## TASK:
Here the job is to return only the lines of the material, exactly, from the first one to the line with "Given: Click the Python".

## DATA SUPPLIED:
========================

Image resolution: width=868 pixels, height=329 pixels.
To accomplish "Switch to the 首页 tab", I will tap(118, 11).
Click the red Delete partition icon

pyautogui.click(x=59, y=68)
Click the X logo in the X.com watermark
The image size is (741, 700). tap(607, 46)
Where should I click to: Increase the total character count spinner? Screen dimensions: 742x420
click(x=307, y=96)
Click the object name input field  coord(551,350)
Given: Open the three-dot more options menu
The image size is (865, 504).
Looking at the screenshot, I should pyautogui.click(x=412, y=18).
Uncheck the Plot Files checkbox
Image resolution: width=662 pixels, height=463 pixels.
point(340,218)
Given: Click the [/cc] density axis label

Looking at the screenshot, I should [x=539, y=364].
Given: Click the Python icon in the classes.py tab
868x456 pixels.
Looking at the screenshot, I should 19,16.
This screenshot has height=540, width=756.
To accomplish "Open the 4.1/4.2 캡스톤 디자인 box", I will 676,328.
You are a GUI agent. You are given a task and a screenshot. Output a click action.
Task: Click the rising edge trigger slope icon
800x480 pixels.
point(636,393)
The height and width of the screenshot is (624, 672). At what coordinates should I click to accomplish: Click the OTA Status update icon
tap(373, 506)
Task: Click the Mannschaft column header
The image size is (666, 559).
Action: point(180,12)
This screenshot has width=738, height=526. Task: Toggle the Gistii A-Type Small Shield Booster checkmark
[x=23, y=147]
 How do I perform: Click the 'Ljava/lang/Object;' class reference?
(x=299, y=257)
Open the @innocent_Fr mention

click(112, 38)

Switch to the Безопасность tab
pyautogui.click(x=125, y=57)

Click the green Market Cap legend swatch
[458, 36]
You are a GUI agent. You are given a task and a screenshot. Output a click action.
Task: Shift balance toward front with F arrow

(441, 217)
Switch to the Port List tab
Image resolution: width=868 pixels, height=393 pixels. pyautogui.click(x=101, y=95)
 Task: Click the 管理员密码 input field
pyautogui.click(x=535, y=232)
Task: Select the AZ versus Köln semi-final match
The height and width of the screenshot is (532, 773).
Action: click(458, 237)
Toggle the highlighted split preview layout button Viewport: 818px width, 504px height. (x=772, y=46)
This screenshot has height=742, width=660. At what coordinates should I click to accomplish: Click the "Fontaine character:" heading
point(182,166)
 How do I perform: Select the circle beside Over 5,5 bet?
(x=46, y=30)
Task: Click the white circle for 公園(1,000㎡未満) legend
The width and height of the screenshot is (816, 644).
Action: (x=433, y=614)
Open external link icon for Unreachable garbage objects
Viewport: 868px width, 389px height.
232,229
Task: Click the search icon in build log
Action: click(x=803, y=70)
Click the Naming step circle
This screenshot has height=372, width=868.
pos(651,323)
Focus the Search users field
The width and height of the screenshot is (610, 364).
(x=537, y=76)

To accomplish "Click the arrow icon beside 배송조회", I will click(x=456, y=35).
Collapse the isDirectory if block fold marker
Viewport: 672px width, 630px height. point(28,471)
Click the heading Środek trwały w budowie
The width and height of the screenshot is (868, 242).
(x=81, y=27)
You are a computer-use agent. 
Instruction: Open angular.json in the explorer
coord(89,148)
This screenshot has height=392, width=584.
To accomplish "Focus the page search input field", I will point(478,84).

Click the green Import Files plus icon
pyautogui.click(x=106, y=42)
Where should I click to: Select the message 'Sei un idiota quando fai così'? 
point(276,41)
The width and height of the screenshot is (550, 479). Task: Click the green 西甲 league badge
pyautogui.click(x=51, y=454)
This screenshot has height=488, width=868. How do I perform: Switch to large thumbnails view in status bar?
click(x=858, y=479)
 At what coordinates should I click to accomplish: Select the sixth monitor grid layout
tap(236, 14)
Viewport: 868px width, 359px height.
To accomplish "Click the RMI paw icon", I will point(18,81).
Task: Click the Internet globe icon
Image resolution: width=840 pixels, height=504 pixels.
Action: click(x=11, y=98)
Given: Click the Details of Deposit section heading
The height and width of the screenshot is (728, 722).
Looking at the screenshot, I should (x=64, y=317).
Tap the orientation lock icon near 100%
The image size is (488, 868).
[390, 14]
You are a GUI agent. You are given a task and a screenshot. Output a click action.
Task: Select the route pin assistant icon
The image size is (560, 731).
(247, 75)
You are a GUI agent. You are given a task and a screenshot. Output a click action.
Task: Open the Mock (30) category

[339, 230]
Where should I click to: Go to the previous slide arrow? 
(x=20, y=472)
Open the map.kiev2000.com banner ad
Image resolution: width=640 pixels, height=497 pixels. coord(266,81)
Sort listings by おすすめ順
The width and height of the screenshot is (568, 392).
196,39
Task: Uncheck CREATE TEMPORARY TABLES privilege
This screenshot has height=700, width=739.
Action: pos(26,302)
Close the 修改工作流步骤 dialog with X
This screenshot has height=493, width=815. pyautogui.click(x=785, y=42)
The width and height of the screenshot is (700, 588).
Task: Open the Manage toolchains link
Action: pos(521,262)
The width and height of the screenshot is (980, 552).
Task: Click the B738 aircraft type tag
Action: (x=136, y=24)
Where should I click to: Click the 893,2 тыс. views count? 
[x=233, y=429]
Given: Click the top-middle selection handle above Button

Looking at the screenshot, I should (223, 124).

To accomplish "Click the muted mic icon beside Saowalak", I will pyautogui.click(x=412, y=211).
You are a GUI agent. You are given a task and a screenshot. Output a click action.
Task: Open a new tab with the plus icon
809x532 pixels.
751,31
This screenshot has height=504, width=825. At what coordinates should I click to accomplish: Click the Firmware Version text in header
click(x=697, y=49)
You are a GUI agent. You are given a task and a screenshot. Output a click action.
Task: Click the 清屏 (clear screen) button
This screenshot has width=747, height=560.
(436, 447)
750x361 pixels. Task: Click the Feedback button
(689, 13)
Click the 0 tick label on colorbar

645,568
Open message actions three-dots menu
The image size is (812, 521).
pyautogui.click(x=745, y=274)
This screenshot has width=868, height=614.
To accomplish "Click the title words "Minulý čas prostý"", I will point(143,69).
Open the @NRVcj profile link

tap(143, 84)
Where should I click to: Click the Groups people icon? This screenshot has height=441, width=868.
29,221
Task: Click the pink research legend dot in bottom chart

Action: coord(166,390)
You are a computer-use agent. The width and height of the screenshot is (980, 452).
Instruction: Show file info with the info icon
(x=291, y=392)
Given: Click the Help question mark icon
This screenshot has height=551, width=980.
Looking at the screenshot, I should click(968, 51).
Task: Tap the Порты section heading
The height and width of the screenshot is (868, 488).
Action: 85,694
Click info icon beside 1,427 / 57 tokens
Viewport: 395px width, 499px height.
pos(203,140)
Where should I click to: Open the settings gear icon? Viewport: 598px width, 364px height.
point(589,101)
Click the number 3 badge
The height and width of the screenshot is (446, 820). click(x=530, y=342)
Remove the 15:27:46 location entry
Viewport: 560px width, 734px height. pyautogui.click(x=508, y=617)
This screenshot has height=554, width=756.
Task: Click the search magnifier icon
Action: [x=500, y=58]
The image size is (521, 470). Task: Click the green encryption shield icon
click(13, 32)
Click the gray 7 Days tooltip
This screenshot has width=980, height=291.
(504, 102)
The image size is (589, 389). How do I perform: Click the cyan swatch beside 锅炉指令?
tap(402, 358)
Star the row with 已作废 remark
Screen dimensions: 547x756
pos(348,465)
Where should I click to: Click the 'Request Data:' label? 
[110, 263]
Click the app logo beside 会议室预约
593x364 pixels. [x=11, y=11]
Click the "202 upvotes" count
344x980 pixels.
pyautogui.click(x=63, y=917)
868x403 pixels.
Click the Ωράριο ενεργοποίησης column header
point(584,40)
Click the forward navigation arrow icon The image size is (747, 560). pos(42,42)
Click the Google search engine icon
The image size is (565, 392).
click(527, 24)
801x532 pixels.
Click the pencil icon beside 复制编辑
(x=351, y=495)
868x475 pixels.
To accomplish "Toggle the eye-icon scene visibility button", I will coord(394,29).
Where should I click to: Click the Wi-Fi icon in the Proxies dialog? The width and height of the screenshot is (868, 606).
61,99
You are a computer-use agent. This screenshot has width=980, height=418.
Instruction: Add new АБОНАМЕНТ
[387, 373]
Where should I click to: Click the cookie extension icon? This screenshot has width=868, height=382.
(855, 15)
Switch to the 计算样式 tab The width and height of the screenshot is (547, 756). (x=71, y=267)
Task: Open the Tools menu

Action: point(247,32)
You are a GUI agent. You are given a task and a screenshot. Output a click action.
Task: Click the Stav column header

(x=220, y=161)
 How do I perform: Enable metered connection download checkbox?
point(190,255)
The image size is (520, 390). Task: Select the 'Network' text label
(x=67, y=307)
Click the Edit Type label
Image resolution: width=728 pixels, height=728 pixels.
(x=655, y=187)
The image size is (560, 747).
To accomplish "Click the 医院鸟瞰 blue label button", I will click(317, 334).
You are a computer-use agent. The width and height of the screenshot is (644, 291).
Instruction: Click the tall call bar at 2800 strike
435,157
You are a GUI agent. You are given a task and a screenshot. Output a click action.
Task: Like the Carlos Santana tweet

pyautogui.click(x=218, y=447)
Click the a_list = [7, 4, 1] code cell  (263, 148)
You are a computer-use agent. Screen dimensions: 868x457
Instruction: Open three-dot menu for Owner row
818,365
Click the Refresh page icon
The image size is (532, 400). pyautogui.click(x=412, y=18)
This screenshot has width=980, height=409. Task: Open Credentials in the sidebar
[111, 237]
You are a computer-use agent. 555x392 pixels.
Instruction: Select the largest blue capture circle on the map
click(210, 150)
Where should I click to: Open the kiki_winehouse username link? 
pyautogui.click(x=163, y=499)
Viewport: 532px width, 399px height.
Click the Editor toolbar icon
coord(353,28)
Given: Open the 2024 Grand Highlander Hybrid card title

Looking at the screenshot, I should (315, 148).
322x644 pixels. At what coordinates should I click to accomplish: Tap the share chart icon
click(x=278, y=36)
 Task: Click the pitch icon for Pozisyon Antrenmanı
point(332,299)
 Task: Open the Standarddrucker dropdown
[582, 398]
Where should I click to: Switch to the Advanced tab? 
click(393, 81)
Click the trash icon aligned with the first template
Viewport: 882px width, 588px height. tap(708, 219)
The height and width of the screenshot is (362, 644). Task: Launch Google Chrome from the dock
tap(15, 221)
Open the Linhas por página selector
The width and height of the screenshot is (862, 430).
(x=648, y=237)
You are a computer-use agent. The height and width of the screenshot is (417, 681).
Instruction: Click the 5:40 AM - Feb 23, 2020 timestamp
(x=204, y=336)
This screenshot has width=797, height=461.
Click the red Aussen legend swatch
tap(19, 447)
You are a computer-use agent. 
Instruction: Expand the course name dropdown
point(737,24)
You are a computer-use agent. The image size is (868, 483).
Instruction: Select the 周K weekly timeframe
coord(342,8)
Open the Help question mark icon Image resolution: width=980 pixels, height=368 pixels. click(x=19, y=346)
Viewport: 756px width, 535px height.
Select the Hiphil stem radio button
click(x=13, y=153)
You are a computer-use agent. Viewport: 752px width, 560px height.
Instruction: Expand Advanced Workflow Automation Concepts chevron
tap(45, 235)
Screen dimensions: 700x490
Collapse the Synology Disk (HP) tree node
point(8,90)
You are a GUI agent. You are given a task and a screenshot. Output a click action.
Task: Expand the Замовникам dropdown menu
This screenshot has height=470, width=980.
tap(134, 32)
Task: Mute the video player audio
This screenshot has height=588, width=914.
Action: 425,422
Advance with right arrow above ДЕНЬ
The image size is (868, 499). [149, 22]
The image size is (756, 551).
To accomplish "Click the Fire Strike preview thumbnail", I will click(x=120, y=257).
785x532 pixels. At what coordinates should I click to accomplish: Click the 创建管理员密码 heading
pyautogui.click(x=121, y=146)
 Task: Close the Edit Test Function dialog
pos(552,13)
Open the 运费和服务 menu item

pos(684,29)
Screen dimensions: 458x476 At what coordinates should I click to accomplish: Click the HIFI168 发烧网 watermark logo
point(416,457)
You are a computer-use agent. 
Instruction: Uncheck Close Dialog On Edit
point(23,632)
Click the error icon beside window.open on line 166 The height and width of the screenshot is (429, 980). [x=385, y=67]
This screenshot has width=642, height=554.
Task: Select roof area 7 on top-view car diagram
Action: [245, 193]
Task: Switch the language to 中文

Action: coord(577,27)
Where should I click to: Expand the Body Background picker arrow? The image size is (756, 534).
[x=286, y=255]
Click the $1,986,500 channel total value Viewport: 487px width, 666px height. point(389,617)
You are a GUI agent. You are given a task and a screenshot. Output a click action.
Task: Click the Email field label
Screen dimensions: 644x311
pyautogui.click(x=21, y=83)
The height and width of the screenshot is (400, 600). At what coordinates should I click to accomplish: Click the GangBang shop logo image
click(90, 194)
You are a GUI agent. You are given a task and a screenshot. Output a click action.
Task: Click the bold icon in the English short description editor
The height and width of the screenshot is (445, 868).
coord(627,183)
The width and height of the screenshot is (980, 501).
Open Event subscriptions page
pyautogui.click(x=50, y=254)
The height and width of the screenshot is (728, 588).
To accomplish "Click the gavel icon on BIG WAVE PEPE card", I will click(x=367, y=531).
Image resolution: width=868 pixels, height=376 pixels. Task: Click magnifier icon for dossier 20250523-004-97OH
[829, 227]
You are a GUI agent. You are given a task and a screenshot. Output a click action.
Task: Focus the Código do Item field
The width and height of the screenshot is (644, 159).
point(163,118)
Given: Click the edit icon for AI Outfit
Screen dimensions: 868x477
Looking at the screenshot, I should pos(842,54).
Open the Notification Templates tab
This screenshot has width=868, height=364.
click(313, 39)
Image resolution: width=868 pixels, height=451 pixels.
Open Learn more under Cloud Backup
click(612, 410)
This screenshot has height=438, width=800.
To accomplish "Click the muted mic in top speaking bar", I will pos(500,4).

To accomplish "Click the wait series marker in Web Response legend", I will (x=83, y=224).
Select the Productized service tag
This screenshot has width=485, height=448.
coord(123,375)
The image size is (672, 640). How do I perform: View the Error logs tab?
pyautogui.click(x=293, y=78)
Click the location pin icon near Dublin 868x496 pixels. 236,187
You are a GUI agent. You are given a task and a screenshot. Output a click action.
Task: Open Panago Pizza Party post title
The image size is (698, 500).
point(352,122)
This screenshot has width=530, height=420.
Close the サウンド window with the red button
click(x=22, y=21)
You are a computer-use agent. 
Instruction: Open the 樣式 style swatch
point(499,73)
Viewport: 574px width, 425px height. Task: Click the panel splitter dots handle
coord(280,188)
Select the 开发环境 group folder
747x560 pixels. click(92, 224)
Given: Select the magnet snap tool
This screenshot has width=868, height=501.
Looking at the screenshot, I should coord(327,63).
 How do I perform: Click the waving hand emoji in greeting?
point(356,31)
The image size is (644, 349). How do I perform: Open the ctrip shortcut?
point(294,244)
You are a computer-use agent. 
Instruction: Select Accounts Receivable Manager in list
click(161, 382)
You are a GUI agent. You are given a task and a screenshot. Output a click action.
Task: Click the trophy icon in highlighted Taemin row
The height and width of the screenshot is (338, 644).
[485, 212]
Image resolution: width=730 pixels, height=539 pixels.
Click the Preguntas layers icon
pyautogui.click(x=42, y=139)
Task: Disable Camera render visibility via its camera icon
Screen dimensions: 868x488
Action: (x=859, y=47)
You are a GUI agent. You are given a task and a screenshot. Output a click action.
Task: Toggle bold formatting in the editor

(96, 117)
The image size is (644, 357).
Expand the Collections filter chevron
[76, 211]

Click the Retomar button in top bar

========================

## SOLUTION FOR THIS TASK:
Image resolution: width=868 pixels, height=329 pixels.
To accomplish "Switch to the 首页 tab", I will tap(118, 11).
Click the red Delete partition icon

pyautogui.click(x=59, y=68)
Click the X logo in the X.com watermark
The image size is (741, 700). tap(607, 46)
Where should I click to: Increase the total character count spinner? Screen dimensions: 742x420
click(x=307, y=96)
Click the object name input field  coord(551,350)
Given: Open the three-dot more options menu
The image size is (865, 504).
Looking at the screenshot, I should pyautogui.click(x=412, y=18).
Uncheck the Plot Files checkbox
Image resolution: width=662 pixels, height=463 pixels.
point(340,218)
Given: Click the [/cc] density axis label

Looking at the screenshot, I should [x=539, y=364].
Given: Click the Python icon in the classes.py tab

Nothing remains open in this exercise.